PROBLEM TO SOLVE: Look in the material below for the line with "Image resolution: width=1289" and the line with "Open the Account Recovery card to set up", then set down exactly those two lines and all lines between, nothing more.

PROVIDED RECORDS:
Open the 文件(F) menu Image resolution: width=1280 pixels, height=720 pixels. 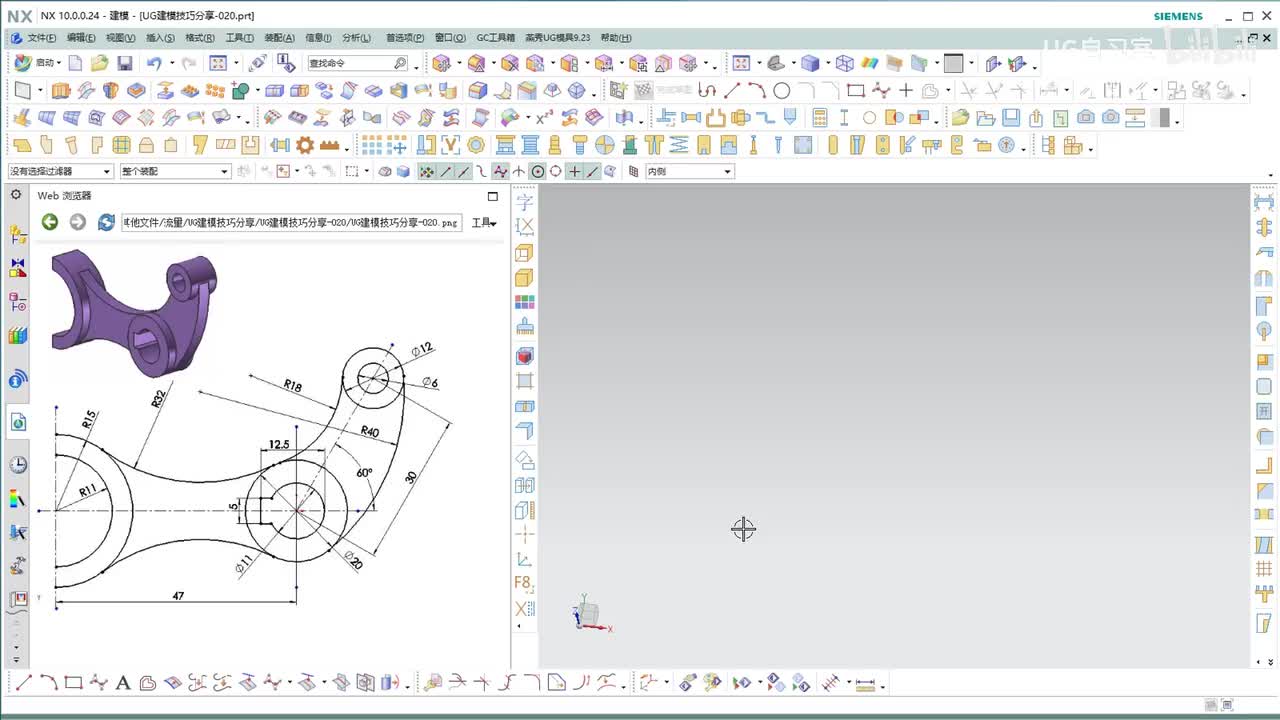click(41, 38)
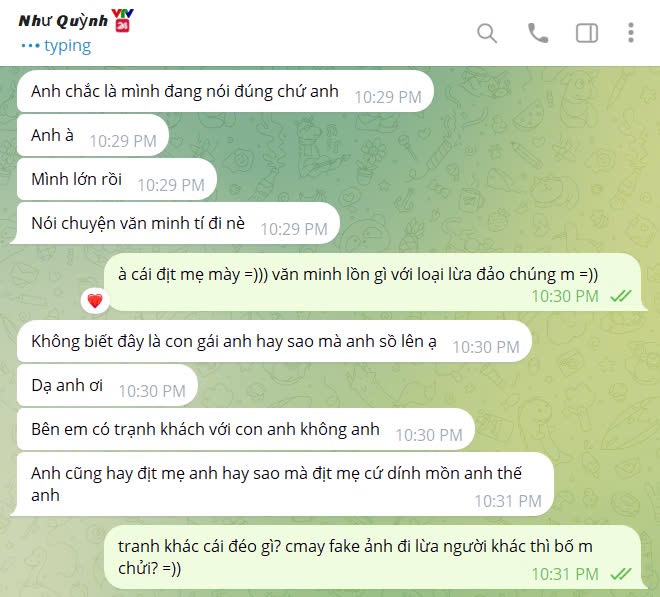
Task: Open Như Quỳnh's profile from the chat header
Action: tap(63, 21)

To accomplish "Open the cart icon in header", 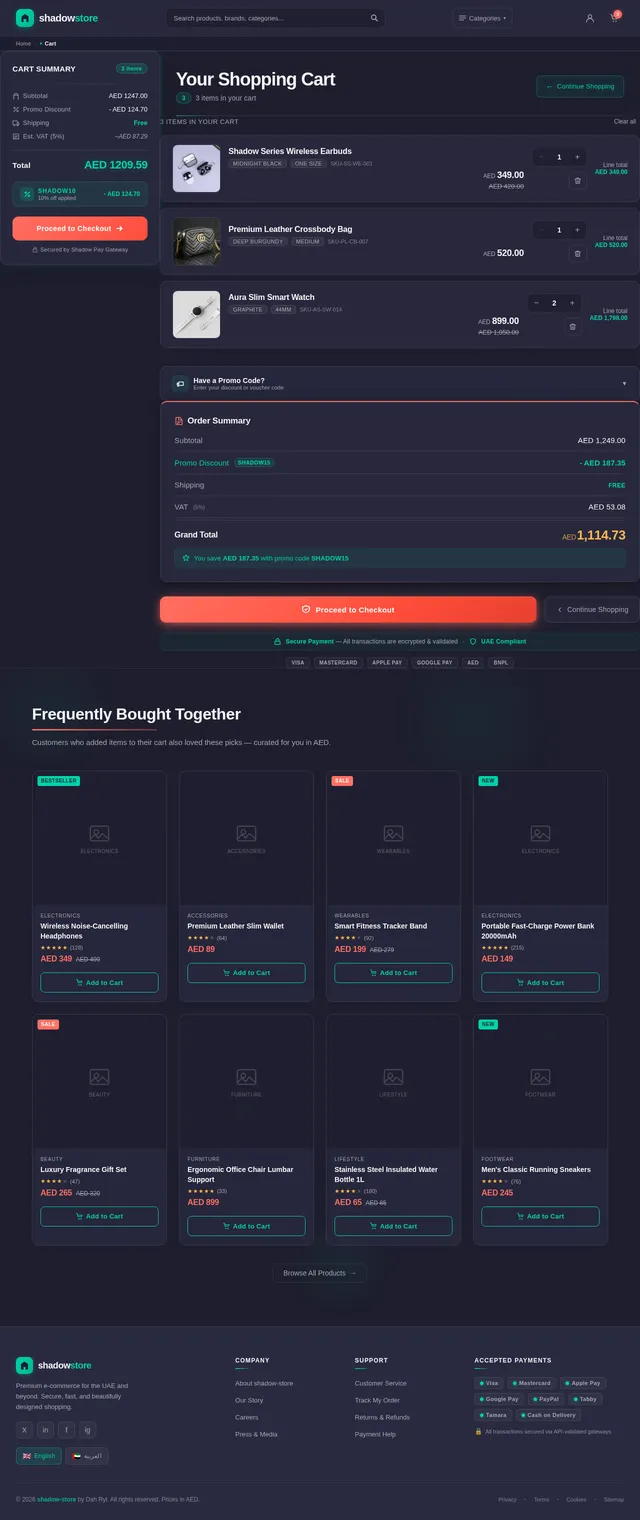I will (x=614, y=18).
---
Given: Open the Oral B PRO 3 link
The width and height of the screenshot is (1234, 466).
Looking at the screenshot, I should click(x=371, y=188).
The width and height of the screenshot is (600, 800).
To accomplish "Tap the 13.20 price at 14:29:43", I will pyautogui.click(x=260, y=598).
--
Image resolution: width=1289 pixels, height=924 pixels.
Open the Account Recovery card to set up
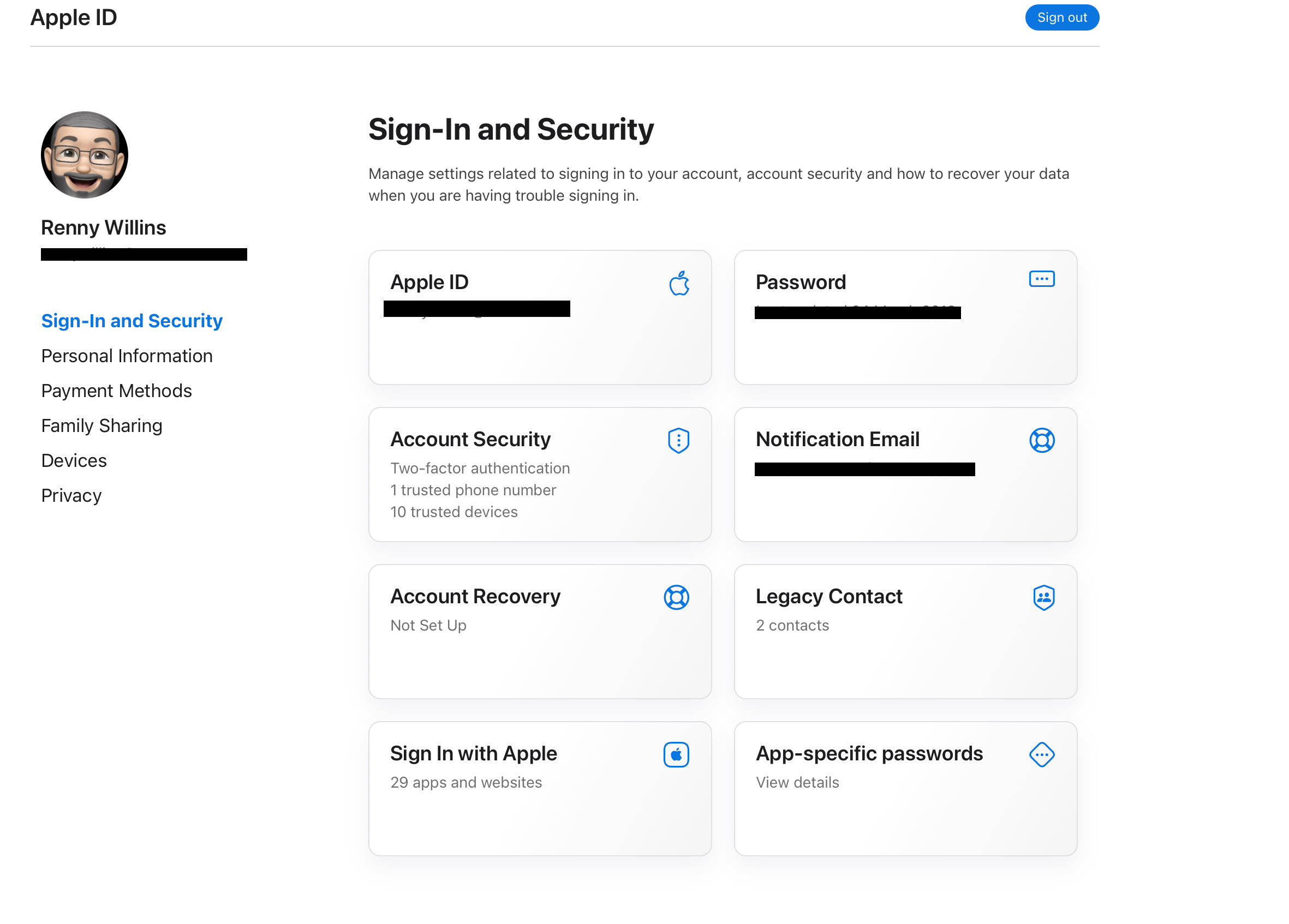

ANSWER SECTION:
Image resolution: width=1289 pixels, height=924 pixels.
Open the Account Recovery card to set up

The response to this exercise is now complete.